G023 SCN5A mutations and the role of genetic background in the pathophysiology of brugada syndrome

Background Brugada syndrome (BrS) is an inherited arrhythmia syndrome with an increased risk of sudden death resulting from polymorphic ventricular tachycardia (VT) and/or ventricular fibrillation (VF) in the absence of gross structural abnormalities. Mutations in SCN5A, encoding the pore-forming subunit α of the cardiac voltage-gated sodium channel, are identified in about 20-30 % of probands affected by Brugada syndrome (BrS). SCN5A mutations may also lead to progressive cardiac conduction defects (PCCD). The causality of SCN5A mutations in PCCD was proven by linkage analysis. In contrast, SCN5A mutations in BrS were discovered by a candidate gene approach19 and linkage data are still lacking.

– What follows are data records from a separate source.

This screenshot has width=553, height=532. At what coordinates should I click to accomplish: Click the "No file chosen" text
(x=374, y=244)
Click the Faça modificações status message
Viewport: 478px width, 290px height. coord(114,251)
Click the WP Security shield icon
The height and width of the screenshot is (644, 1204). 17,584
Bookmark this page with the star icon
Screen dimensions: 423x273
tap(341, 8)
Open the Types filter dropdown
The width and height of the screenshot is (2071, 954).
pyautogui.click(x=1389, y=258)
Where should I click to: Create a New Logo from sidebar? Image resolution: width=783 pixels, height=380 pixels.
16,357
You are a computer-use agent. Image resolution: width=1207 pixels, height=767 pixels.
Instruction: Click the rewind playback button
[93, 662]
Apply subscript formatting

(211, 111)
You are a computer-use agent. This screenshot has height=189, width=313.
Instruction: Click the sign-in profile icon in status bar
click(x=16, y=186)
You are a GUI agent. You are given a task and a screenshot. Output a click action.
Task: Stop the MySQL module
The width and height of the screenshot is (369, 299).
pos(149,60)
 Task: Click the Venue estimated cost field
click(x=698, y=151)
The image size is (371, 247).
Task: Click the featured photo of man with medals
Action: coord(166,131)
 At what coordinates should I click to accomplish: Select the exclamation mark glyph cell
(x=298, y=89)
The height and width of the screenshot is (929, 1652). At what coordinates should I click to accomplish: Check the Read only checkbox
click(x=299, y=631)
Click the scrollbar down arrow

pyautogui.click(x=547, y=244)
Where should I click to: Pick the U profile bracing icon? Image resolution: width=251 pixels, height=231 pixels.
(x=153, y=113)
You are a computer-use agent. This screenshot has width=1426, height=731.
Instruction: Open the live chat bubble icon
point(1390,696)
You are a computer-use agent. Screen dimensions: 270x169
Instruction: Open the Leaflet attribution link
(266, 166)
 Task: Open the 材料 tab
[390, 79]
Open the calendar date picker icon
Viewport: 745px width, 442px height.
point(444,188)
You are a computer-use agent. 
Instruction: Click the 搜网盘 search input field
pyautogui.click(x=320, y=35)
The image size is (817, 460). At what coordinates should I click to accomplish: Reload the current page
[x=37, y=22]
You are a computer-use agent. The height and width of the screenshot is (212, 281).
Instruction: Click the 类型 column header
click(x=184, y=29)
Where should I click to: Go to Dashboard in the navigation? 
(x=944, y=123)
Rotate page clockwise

The aim of this study was to investigate the association of SCN5A mutations and BrS in a group of large genotyped families. Methods and Results Families were included if at least 4 family members were carriers of the SCN5A mutation identified in the proband. Thirteen large families composed by 115 mutation-carriers were studied. The signature type I ECG was present in 54 mutation-carriers (BrS-ECG+) (47 %). In 5 families, we found 7 individuals affected by BrS, but with a negative genotype (mutation-negative BrS-ECG+). Among these 7 mutation-negative BrS+ individuals, 3, belonging to 3 different families, had a spontaneous type I ECG, while 4 had a type I ECG after administration of Na+ channel blockers. EPS was performed in 5 BrS-ECG non-mutation patients. Ventricular tachyarrhythmias were inducible in 3. An ICD was implanted in these 3 patients. Mutation carriers (n=115) had, on average, longer PR and QRS intervals than non-carriers (n=148) demonstrating that these mutations exerted functional effects. Conclusions Our results suggest that SCN5A mutations might not be sufficient to cause BrS and that genetic background may play a powerful role in the pathophysiology of BrS. However, this study confirms the role of SCN5A mutations in PCCD. These findings add further complexity to concepts regarding the causes of BrS, and are consistent with the emerging notion that the pathophysiology of BrS includes various elements beyond mutant sodium channels.